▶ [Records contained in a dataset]
=== Section Start ===

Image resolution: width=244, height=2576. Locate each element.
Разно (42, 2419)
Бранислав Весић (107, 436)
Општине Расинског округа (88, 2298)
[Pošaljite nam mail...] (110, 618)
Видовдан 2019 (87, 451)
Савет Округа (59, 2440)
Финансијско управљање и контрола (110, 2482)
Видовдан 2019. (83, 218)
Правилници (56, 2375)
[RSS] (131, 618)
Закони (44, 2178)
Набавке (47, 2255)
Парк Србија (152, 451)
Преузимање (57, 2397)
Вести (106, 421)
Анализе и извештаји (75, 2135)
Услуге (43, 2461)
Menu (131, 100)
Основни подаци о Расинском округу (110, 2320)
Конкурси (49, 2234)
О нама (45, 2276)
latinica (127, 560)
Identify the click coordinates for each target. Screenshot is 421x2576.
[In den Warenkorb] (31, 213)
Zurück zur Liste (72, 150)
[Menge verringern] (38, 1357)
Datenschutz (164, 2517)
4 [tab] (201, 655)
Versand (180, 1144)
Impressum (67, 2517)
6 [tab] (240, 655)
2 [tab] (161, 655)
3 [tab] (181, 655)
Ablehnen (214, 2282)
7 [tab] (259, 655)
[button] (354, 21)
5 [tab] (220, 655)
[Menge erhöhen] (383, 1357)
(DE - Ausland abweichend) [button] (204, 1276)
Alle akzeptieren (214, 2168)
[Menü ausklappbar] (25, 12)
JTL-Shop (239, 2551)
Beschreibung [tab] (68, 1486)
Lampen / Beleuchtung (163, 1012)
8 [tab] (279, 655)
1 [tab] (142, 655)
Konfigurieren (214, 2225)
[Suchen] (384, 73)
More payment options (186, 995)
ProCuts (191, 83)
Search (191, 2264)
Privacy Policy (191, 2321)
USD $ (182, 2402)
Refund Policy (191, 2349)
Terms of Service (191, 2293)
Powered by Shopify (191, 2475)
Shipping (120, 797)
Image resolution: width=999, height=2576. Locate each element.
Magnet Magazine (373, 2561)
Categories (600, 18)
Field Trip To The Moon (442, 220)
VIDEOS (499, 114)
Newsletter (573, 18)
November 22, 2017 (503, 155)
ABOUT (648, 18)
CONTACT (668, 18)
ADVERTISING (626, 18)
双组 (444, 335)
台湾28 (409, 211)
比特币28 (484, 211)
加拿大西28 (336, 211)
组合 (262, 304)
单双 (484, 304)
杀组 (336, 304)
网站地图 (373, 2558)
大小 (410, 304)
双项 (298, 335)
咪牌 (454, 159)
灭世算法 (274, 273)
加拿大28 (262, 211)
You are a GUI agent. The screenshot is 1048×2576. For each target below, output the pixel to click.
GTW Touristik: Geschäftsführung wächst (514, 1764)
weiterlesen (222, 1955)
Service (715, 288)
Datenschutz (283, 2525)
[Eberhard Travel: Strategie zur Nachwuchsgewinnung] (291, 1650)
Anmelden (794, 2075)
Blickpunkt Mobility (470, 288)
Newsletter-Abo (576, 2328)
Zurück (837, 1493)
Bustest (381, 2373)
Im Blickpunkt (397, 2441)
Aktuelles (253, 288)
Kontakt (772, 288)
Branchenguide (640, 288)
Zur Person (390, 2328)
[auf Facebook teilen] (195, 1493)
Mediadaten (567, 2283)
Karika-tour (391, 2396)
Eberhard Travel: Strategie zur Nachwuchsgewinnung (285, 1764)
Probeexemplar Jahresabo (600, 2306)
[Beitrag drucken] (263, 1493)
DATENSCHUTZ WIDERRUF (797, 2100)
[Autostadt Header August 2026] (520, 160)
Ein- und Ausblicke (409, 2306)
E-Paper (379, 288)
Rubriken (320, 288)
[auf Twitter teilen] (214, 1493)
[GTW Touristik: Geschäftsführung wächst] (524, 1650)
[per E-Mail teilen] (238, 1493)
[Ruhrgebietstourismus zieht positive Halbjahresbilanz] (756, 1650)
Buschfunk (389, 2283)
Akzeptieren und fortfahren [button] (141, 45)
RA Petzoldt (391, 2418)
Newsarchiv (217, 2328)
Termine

=== Section End ===

▶ [Problem details]
Reproduce the entries exactly, starting at their first line and stopping after the line with "Услуге (43, 2461)".

▶ [Task solution]
Image resolution: width=244, height=2576. Locate each element.
Разно (42, 2419)
Бранислав Весић (107, 436)
Општине Расинског округа (88, 2298)
[Pošaljite nam mail...] (110, 618)
Видовдан 2019 (87, 451)
Савет Округа (59, 2440)
Финансијско управљање и контрола (110, 2482)
Видовдан 2019. (83, 218)
Правилници (56, 2375)
[RSS] (131, 618)
Закони (44, 2178)
Набавке (47, 2255)
Парк Србија (152, 451)
Преузимање (57, 2397)
Вести (106, 421)
Анализе и извештаји (75, 2135)
Услуге (43, 2461)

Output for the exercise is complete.